Gezien het bovenstaande faalt grief 5.
grief 6 – proceskosten eerste aanleg
5.43.
Gelet op de uitkomst van dit hoger beroep blijft Duurzaam TS de grotendeels in het ongelijk gestelde partij. De proceskostenveroordeling van Duurzaam TS in eerste aanleg (in conventie en in reconventie) blijft dan ook in stand. De daartegen gerichte grief 6 faalt.
bewijsaanbiedingen
5.44.
De bewijsaanbiedingen van Duurzaam TS worden gepasseerd omdat er geen - niet vaststaande - stellingen en verweren zijn die - indien die na bewijslevering zouden komen vast te staan - tot een ander oordeel zouden kunnen leiden.
slotsom
5.45.
De slotsom is dat de grieven falen zodat het vonnis waarvan beroep zal worden bekrachtigd.
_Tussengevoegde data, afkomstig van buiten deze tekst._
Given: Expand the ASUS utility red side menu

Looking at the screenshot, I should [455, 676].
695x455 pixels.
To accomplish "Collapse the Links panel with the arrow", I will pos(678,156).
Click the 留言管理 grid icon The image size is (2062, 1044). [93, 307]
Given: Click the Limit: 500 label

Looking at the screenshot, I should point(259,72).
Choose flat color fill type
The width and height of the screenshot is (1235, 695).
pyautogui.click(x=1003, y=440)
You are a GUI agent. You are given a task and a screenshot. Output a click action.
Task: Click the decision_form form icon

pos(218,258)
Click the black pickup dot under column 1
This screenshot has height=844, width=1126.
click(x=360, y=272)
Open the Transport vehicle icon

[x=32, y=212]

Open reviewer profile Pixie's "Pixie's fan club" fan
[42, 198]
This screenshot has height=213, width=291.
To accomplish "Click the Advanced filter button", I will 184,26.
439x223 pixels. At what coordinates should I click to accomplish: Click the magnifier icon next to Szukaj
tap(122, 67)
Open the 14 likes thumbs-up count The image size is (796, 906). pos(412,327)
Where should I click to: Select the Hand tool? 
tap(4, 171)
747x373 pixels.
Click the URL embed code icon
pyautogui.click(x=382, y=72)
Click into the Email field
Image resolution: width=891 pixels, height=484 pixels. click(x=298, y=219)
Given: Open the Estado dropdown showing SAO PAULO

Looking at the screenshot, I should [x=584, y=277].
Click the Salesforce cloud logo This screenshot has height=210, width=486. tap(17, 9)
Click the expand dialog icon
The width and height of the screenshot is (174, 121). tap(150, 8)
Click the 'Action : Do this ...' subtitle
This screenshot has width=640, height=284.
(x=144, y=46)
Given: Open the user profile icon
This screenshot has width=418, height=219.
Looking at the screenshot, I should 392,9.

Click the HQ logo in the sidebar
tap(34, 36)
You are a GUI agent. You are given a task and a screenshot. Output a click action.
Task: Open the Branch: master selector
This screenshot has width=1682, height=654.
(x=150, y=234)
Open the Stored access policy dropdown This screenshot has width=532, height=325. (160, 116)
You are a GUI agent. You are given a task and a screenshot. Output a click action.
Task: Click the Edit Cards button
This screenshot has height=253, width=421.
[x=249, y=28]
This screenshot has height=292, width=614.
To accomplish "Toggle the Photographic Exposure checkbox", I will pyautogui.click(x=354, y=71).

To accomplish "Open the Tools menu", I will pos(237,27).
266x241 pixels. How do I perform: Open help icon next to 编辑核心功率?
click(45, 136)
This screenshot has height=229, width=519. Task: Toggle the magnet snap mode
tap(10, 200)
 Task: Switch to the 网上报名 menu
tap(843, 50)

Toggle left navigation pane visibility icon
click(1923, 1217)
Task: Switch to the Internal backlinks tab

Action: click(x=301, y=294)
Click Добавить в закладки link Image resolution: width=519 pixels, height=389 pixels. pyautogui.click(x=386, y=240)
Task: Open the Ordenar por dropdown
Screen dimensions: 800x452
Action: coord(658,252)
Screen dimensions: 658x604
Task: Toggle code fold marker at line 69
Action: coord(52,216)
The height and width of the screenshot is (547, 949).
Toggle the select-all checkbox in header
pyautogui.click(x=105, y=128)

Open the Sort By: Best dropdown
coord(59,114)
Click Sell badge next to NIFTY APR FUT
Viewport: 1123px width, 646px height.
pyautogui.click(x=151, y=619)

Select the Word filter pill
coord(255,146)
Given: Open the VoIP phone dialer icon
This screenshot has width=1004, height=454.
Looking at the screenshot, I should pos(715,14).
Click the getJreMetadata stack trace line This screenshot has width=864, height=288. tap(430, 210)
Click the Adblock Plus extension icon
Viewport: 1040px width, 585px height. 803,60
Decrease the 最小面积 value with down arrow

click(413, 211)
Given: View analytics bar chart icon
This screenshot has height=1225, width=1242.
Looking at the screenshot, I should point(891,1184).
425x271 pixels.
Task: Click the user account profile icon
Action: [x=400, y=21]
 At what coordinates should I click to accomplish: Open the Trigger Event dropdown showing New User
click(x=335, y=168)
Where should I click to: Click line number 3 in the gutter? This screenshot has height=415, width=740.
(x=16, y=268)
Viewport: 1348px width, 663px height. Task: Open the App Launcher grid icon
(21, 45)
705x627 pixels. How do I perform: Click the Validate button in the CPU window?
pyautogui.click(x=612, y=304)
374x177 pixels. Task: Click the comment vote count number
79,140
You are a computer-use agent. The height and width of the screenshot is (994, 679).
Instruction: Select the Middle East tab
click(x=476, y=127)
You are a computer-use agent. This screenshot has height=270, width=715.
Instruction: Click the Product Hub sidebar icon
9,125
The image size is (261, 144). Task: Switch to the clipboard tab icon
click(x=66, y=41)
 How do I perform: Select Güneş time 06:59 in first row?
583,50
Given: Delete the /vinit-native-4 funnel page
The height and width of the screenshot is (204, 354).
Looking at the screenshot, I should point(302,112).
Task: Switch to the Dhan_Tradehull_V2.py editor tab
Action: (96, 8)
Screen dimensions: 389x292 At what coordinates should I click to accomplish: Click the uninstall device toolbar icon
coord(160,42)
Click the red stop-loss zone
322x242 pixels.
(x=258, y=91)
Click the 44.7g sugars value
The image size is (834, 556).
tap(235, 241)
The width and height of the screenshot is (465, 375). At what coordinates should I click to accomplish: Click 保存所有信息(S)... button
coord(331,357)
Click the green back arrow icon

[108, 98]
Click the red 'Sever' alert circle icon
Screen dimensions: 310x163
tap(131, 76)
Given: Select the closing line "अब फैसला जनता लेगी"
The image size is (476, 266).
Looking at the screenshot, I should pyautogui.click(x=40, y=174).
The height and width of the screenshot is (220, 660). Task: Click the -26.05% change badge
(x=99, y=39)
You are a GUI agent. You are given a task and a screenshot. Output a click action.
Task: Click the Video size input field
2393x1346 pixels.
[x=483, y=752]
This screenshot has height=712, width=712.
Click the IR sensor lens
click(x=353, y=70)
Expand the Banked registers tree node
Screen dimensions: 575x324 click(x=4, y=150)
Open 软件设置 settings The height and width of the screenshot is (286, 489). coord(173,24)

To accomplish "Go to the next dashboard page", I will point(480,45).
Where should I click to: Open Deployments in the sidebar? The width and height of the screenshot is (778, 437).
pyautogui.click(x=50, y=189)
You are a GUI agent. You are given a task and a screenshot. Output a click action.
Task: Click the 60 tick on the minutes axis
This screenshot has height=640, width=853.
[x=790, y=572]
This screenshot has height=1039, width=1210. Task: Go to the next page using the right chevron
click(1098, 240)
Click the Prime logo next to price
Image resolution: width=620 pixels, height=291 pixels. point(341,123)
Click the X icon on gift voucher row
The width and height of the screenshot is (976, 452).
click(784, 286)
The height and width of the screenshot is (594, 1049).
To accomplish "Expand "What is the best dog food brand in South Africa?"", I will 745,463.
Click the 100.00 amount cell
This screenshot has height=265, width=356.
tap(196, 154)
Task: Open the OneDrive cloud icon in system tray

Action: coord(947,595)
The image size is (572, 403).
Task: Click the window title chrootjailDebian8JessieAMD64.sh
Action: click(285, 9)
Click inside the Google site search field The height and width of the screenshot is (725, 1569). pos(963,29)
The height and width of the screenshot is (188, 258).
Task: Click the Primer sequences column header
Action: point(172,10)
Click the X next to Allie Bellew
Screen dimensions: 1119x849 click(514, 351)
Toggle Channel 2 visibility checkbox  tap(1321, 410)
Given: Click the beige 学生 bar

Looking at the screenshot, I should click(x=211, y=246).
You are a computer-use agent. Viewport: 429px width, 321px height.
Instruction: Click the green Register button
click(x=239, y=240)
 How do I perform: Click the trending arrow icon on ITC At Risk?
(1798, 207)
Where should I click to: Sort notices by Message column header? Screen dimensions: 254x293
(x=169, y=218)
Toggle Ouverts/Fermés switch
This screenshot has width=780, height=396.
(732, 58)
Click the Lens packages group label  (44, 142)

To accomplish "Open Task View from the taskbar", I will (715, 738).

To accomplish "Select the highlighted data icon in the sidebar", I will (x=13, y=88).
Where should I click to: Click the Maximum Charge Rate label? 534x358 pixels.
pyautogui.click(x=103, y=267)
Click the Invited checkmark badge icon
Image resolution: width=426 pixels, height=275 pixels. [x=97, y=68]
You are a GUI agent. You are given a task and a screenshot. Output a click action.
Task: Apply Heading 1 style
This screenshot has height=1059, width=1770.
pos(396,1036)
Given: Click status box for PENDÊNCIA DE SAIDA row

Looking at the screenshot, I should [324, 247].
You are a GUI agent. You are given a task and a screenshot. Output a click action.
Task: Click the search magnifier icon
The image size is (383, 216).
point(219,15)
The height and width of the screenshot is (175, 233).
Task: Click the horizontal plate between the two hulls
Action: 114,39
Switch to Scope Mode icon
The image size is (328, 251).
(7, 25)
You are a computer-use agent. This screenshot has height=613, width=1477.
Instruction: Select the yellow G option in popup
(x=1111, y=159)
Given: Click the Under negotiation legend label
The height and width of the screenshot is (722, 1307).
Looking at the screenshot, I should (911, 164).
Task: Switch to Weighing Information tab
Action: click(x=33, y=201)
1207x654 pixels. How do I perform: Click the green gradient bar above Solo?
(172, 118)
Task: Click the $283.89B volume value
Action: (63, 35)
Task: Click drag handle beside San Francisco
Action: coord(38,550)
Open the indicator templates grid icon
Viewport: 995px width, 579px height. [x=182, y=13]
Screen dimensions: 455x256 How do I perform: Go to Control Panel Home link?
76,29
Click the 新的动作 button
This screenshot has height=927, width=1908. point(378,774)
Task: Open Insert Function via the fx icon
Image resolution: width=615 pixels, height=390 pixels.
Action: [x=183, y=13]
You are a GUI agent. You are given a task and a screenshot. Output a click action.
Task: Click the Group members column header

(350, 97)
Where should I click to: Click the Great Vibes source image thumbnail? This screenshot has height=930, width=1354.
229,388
De verklaring voor recht en de verwijzing naar de schadestaatprocedure die Duurzaam TS in hoger beroep aanvullend heeft gevorderd worden toegewezen.
proceskosten
5.46.
Het hof zal Duurzaam TS als de grotendeels in het ongelijk te stellen partij in de proceskosten van het hoger beroep veroordelen. De door [geïntimeerde] gevorderde betaling van de wettelijke rente over de proceskosten zal worden toegewezen, aangezien tegen de toewijzing daarvan geen verweer is gevoerd.
nakosten
5.47.
[geïntimeerde] heeft verzocht om vergoeding van de nakosten te vermeerderen met de wettelijke rente. Volgens vaste rechtspraak (zie HR 10 juni 2022, ECLI:NL:HR:2022:853) levert een kostenveroordeling ook voor de nakosten een executoriale titel op. Een veroordeling tot betaling van de proceskosten en de wettelijke rente daarover omvat dus een veroordeling tot betaling van de nakosten en de wettelijke rente daarover, met dien verstande dat de wettelijke rente over de nakosten die zijn verbonden aan noodzakelijke betekening van de uitspraak, is verschuldigd vanaf veertien dagen na die betekening. Het hof zal de nakosten en de wettelijke rente daarover dus niet afzonderlijk in de proceskostenveroordeling vermelden.

6.De beslissing

Het hof:
6.1.
bekrachtigt het vonnis van de kantonrechter in de rechtbank Gelderland, zittingsplaats Arnhem, van 12 mei 2021;
6.2.
verklaart voor recht dat [geïntimeerde] toerekenbaar tekortgeschoten is in de nakoming van de overeenkomst voor zover het betreft de problemen met de zonnestroominstallatie die zijn genoemd in r.o. 5.25 sub i. en sub iv. van dit arrest en dat hij aansprakelijk is voor de schade die daardoor is ontstaan;
6.3.
veroordeelt [geïntimeerde] om aan Duurzaam TS deze schade te betalen, op te maken bij staat en te vereffenen volgens de wet;
6.4.
veroordeelt Duurzaam TS tot betaling van de volgende proceskosten van [geïntimeerde] :
€ 772,00 aan griffierecht
€ 2.366,00 aan salaris van de advocaat van [geïntimeerde] (2 procespunten x appeltarief II)
6.5.
bepaalt dat al deze kosten moeten worden betaald binnen 14 dagen na vandaag. Als niet op tijd wordt betaald, dan worden die kosten verhoogd met de wettelijke rente;
6.6.
verklaart de veroordelingen in dit arrest uitvoerbaar bij voorraad;
6.7.
wijst af wat verder is gevorderd.
Dit arrest is gewezen door mrs. E. Loesberg, O.G.H. Milar en J.G.J. Rinkes, en is door de rolraadsheer in tegenwoordigheid van de griffier in het openbaar uitgesproken op 2 mei 2023.